Th17 cells are critical for mucosal immunity, producing IL-17A, IL-17F, and IL-22, but dysregulated Th17 responses are implicated in autoimmune diseases. Despite their susceptibility to oxidative stress in certain conditions, Th17 cells exhibit reduced oxidative DNA damage and cell death compared to other T helper subsets. However, the mechanisms that protect Th17 cells from oxidative stress are poorly understood. Here, we identify Xeroderma Pigmentosum Complementation Group C (XPC) as a key regulator of DNA repair and genomic stability in Th17 cells. In XPC-deficient mice, we demonstrate that the absence of XPC impairs Th17 differentiation, as evidenced by reduced expression of key differentiation markers, including Rorc and Il17a, along with decreased IL-17A production. This deficiency leads to increased oxidative stress, DNA damage, and a metabolic shift from glycolysis to oxidative phosphorylation. Moreover, the transcription factor BATF directly regulates XPC expression, linking the BATF-XPC axis to the maintenance of Th17 cell function.

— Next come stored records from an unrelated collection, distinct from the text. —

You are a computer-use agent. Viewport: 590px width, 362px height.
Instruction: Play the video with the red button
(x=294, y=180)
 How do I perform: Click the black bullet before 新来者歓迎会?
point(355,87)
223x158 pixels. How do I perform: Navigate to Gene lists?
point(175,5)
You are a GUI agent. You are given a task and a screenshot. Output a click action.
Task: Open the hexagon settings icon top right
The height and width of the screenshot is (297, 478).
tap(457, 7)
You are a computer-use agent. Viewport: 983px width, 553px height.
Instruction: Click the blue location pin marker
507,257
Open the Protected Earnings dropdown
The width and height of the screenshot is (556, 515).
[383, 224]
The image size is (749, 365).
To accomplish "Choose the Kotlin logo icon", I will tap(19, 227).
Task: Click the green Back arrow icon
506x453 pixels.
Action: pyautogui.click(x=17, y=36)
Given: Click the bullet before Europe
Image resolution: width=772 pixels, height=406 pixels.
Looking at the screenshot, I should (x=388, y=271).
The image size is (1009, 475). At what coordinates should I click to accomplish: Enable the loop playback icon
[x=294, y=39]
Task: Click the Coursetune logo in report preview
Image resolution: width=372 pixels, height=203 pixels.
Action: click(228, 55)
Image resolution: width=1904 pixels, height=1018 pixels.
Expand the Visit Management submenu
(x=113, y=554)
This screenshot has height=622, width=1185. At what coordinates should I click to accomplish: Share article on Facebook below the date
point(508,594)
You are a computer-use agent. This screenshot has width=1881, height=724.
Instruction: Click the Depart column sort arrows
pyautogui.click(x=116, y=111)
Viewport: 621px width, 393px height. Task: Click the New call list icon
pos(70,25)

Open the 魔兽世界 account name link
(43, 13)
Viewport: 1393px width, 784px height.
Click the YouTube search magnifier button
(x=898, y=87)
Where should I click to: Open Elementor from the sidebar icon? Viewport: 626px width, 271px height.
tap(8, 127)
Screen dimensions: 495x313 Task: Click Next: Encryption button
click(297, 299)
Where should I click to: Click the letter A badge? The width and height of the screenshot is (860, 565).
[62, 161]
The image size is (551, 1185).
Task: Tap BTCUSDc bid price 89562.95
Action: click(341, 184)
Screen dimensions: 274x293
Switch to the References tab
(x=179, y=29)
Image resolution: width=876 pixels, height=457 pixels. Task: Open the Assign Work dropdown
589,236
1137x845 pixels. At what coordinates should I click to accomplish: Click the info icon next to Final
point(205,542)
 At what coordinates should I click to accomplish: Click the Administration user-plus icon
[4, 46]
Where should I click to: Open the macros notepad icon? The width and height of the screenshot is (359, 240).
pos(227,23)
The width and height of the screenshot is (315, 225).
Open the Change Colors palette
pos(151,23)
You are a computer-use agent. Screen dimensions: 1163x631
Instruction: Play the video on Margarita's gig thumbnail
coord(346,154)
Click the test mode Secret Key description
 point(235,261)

Importantly, we find that restoring antioxidant capacity with N-Acetylcysteine (NAC) rescues IL-17A production and reduces DNA damage in XPC-deficient Th17 cells. Mechanistically, we find that XPC interacts with OGG1, a DNA glycosylase involved in the repair of oxidative DNA damage, highlighting XPC\'s role in maintaining genomic integrity during Th17 cell differentiation. Our findings reveal a previously unrecognized role for XPC in protecting Th17 cells from oxidative stress, ensuring their proper differentiation and function, with potential implications for targeting DNA repair pathways in autoimmune and inflammatory diseases.